Londres, 1897. Alors que les célébrations du jubilé de diamant de la reine Victoria battent leur plein, un don anonyme de 25 000 livres sterling est versé au profit du fonds créé par la princesse de Galles pour aider les pauvres de la capitale de l’Empire ; peu après, un don du même montant, et toujours anonyme, est envoyé pour contribuer à la lutte contre la famine en Inde. Les sommes en jeu laissent peu de doute sur l’origine de l’argent : le donateur ne peut être autre que Thomas Lipton.
Pour savoir ce que représentaient 50 000 livres à l’ère victorienne, il faut rappeler que le revenu annuel moyen des sujets de Sa Majesté atteignait environ 69 livres. Autrement dit, 50 000 livres, aux standards de cette fin du XIXe siècle, permettaient de faire vivre décemment plus de 700 familles anglaises pendant une année entière − ce qui équivaut à plus de 17 millions de livres sterling actuelles. Bref, il s’agissait d’une somme considérable que seul un donateur particulièrement fortuné pouvait se permettre d’offrir.
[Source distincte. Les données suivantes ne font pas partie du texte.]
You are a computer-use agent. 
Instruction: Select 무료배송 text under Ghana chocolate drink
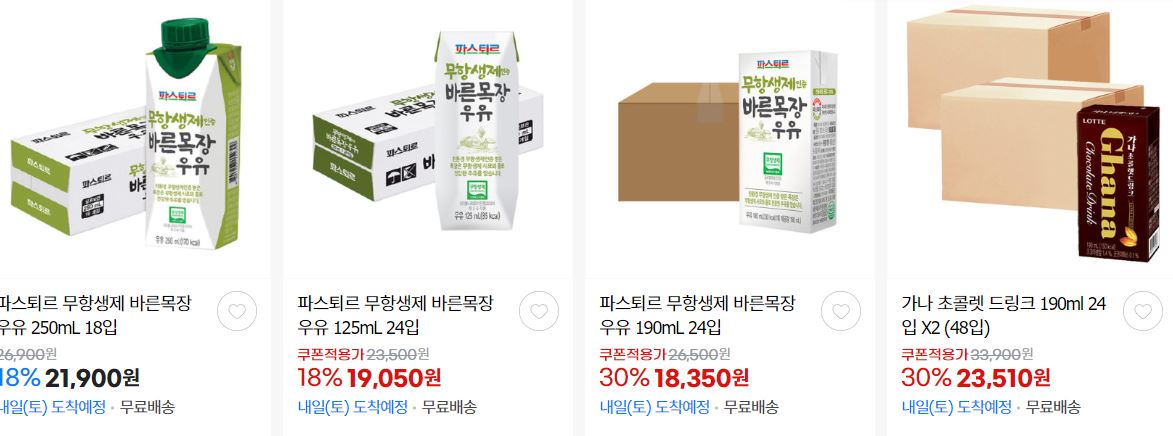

De fait, Thomas Lipton n’était pas riche, mais immensément riche. En 1898, alors qu’il entrait dans sa 47e année, le New York Times estimait sa fortune personnelle à quelques 50 millions de dollars. Le « simple épicier », comme l’appellera plus tard la reine Victoria en l’anoblissant, était à la tête du premier empire international de distribution.